Ms. Last is still owed $660,000, her share of a settlement of a medical malpractice lawsuit that Mr. Schlesinger negotiated on her behalf, according to Christopher Cobb, a lawyer who now represents her.
Another victim, Kenneth Lawler, who is owed $900,000 from the settlement of a lawsuit alleging medical malpractice in the death of his son, said, “Every time I have to return to this matter, it brings back sad memories.”
Matthew J. Laroche, a prosecutor in the office of Preet Bharara, the United States attorney for the Southern District of New York, told the judge that Mr. Schlesinger did not care that his victims were plaintiffs who were already “suffering from life-altering injuries or the death of a loved one.
“He stole their money and lied to them and left them revictimized and broken,” Mr. Laroche said.
Murray Richman, Mr. Schlesinger’s lawyer, said his client’s actions had been reprehensible.
“I’m also angry at what he’s done to the legal community,” Mr. Richman said. “He’s made every lawyer’s word less meaningful.”
Mr. Schlesinger, who ran a firm called Julien & Schlesinger and who is now disbarred, made a rambling apology, facing the judge at times and also turning to the victims. “I know what I did,” he said. “I know the extent of what I did, and I know how terrible it is.”
He added: “I’ve lost everything that I’ve earned in 50 years. I lost my license. I lost my respect. I have terrible issues with family.”

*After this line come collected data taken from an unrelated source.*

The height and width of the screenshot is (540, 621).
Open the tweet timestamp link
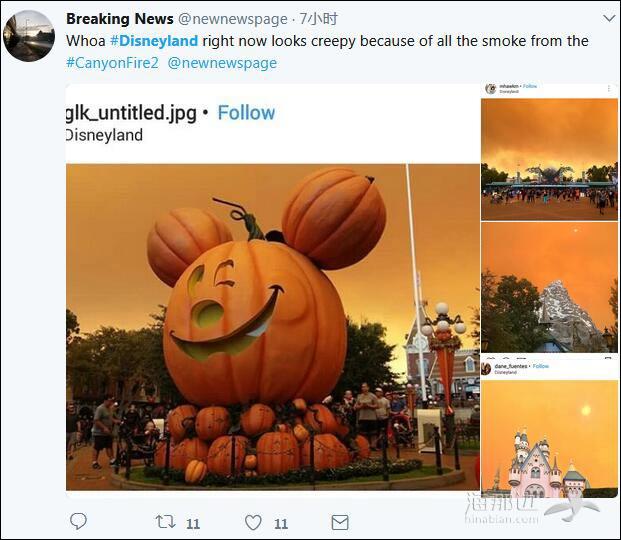(x=318, y=19)
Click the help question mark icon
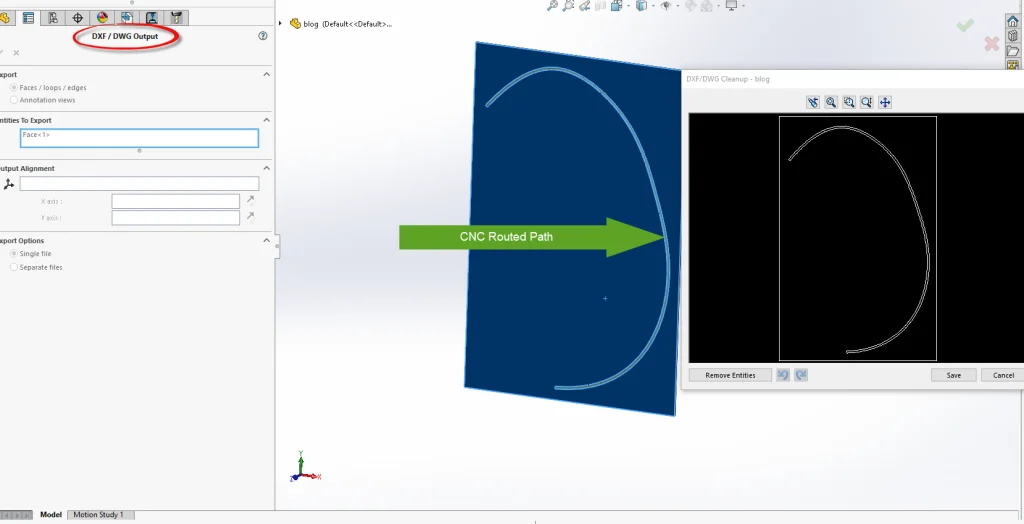The height and width of the screenshot is (524, 1024). pos(263,36)
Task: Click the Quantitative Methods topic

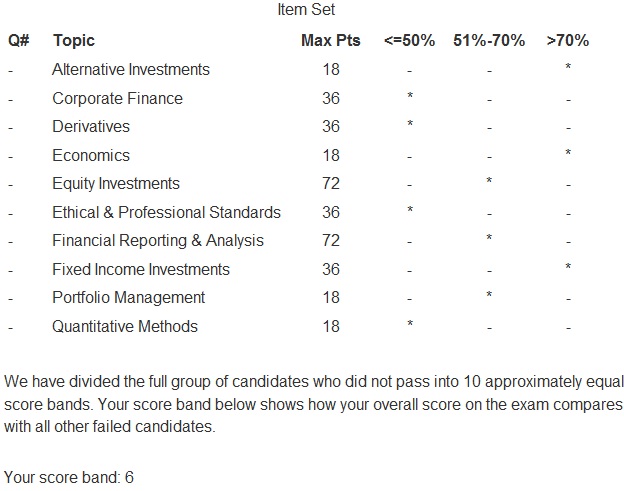Action: (125, 326)
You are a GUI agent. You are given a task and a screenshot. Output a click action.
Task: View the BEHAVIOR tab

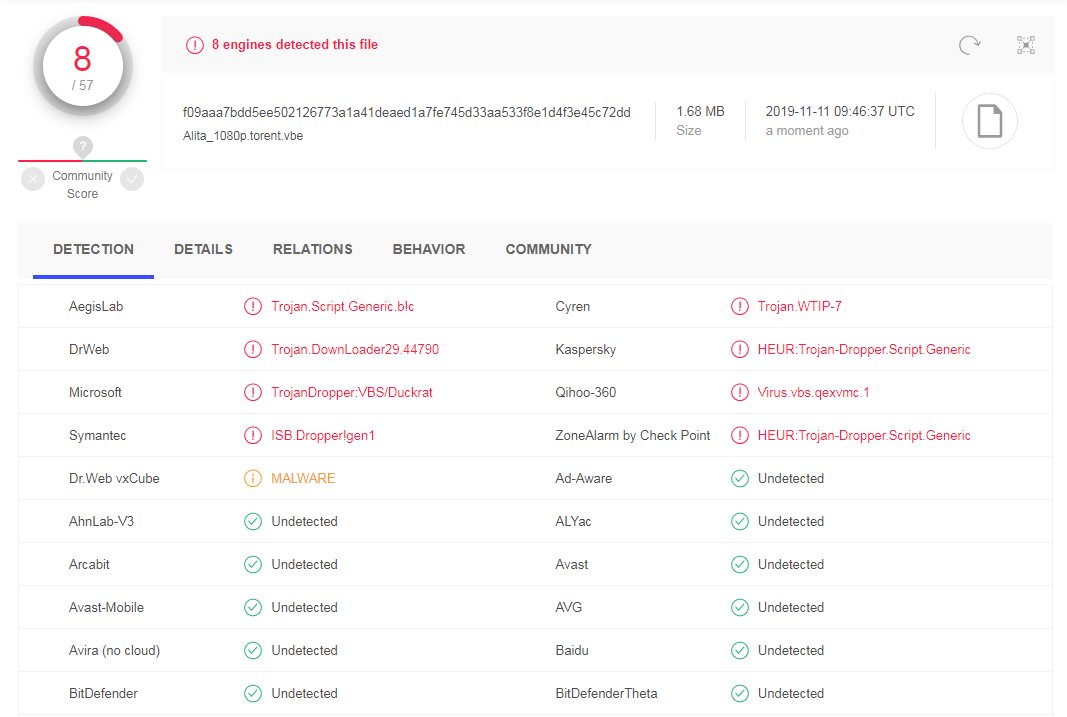click(x=428, y=250)
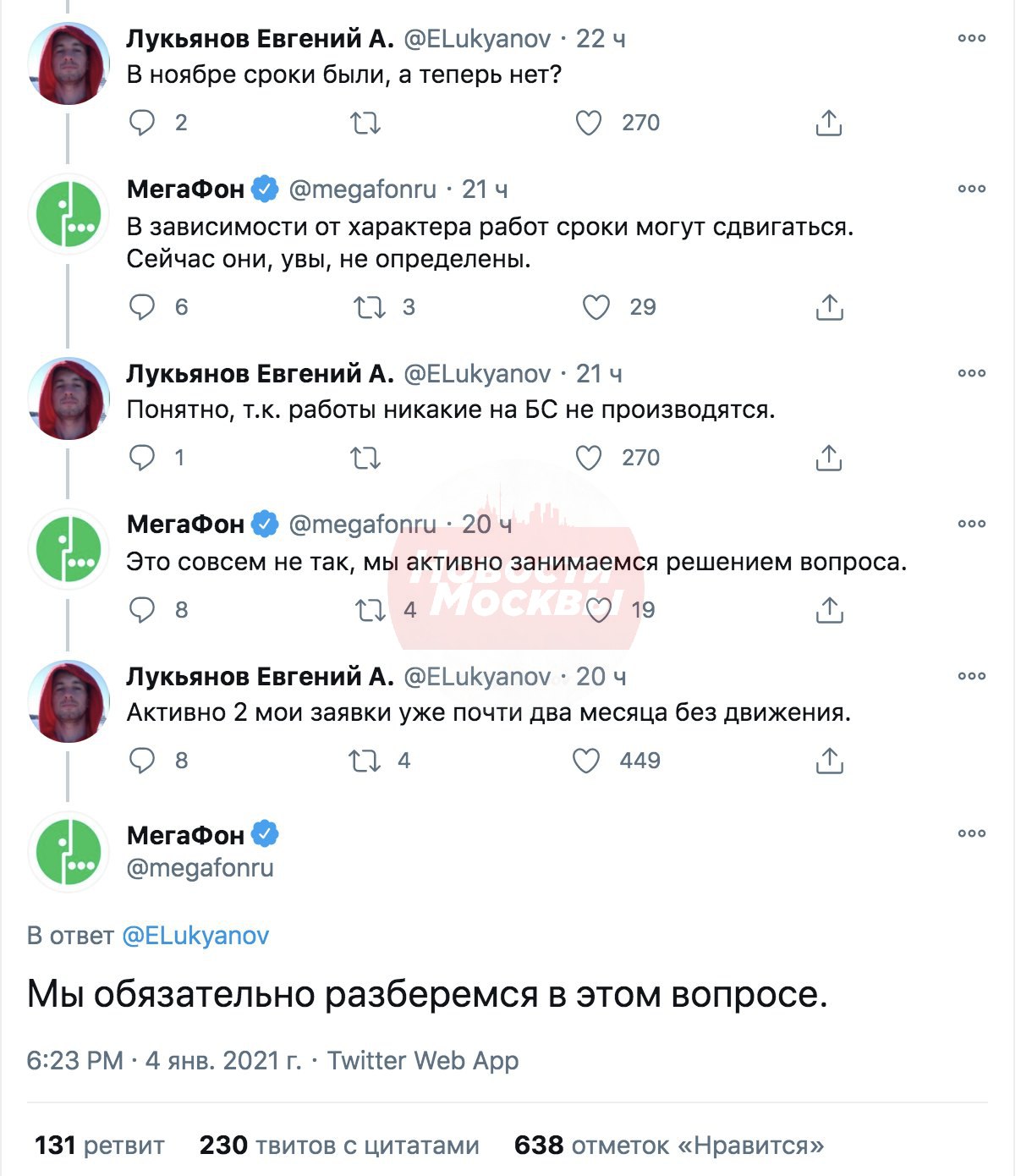Image resolution: width=1032 pixels, height=1176 pixels.
Task: Open reply icon on MegaFon's 20 ч tweet
Action: (x=142, y=609)
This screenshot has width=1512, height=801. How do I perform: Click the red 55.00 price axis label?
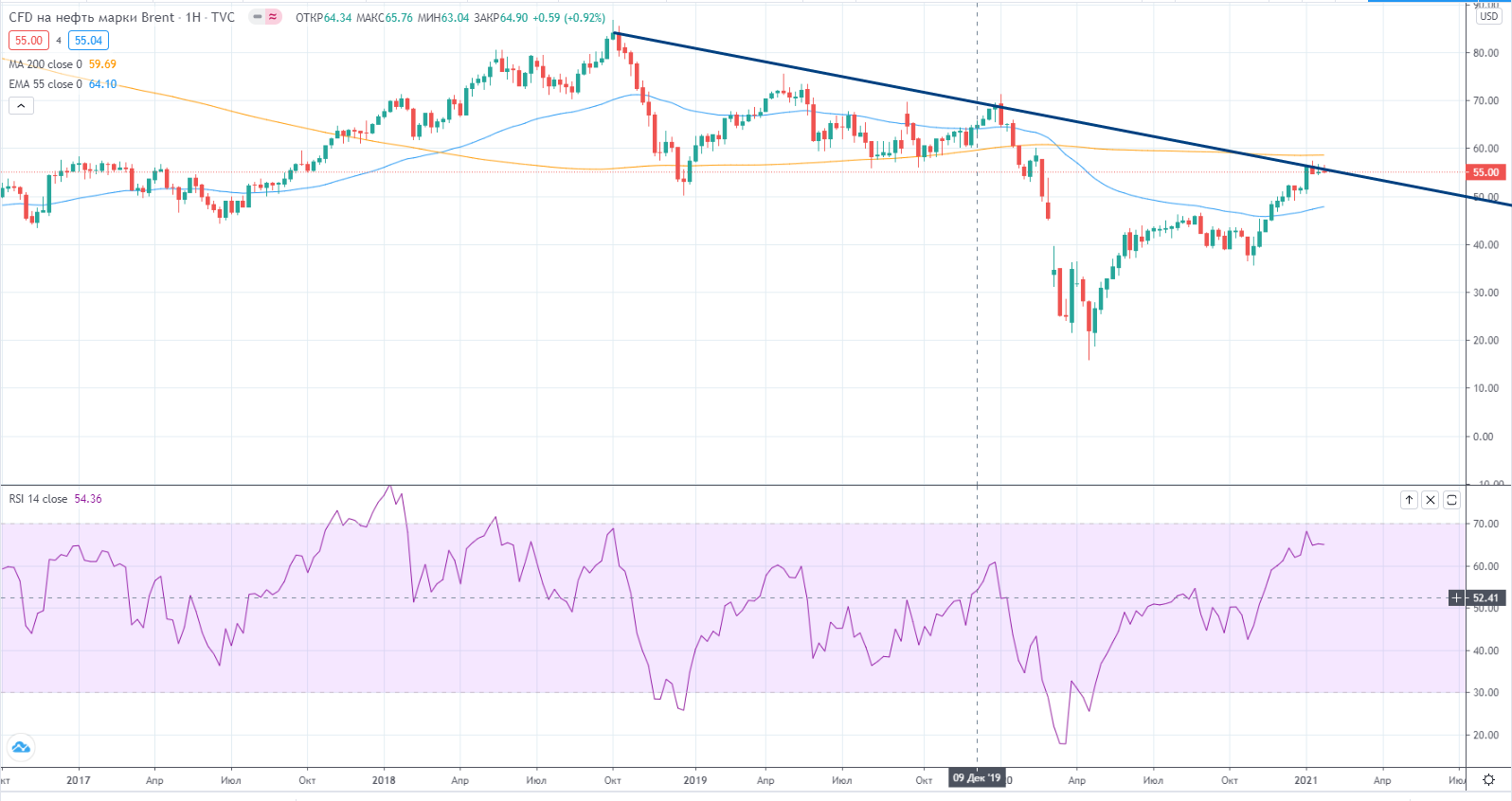1485,172
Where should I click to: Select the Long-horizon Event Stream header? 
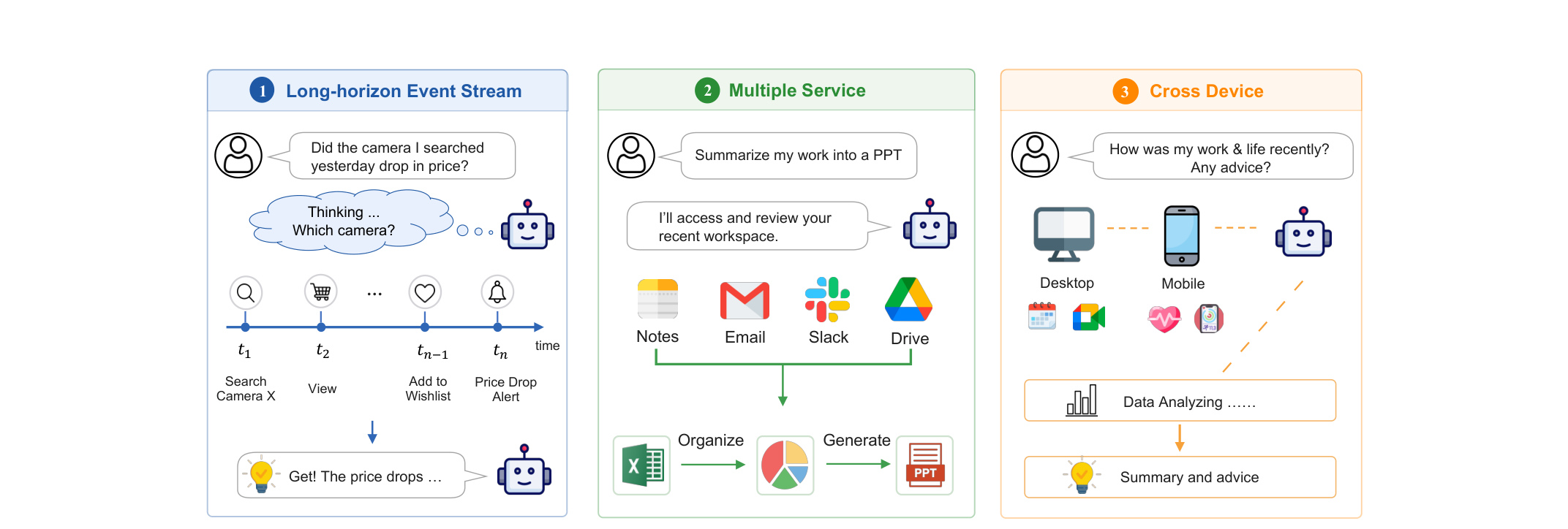[388, 91]
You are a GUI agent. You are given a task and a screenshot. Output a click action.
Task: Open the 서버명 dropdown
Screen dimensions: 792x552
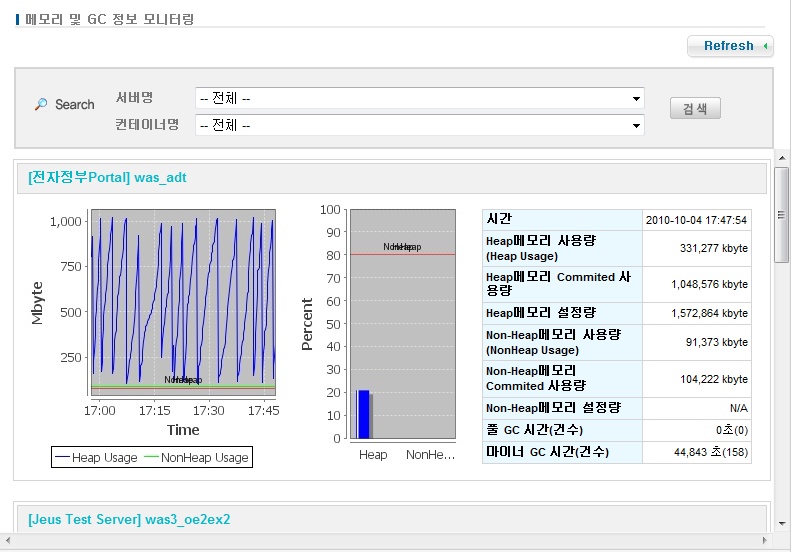pyautogui.click(x=419, y=99)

Judge Pauley, of Federal District Court in Manhattan, observed that Mr. Schlesinger had become a prominent lawyer who was “at the apex” of the personal injury bar in New York. But the case revealed “that under the veneer of an accomplished and highly respected attorney, Mr. Schlesinger was really a predator — his conduct was long running and devastating to the individuals he victimized,” the judge said.
He also noted that Mr. Schlesinger had amassed a fortune in real estate, selling an elegant brownstone on the Upper East Side of Manhattan for more than $20 million about a decade ago, and earlier buying a property on Quogue, on Long Island, that is appraised for more than $11 million.
The Quogue property, which according to real estate listings is an eight-bedroom house on five and a half acres, with a pool and a hot tub overlooking the ocean, is for sale, currently priced at $10 million.
The judge also suggested that Mr. Schlesinger had been hiding assets, noting he had not disclosed that he had borrowed more than $2 million against the Quogue property. He said that Mr. Schlesinger had also “apparently been busy selling personal property, including artworks,” and after selling some, he had deposited more than $65,000 in his wife’s account.
Judge Pauley said the court’s probation department reported that bank statements reflected other significant deposits for which the sources were unknown.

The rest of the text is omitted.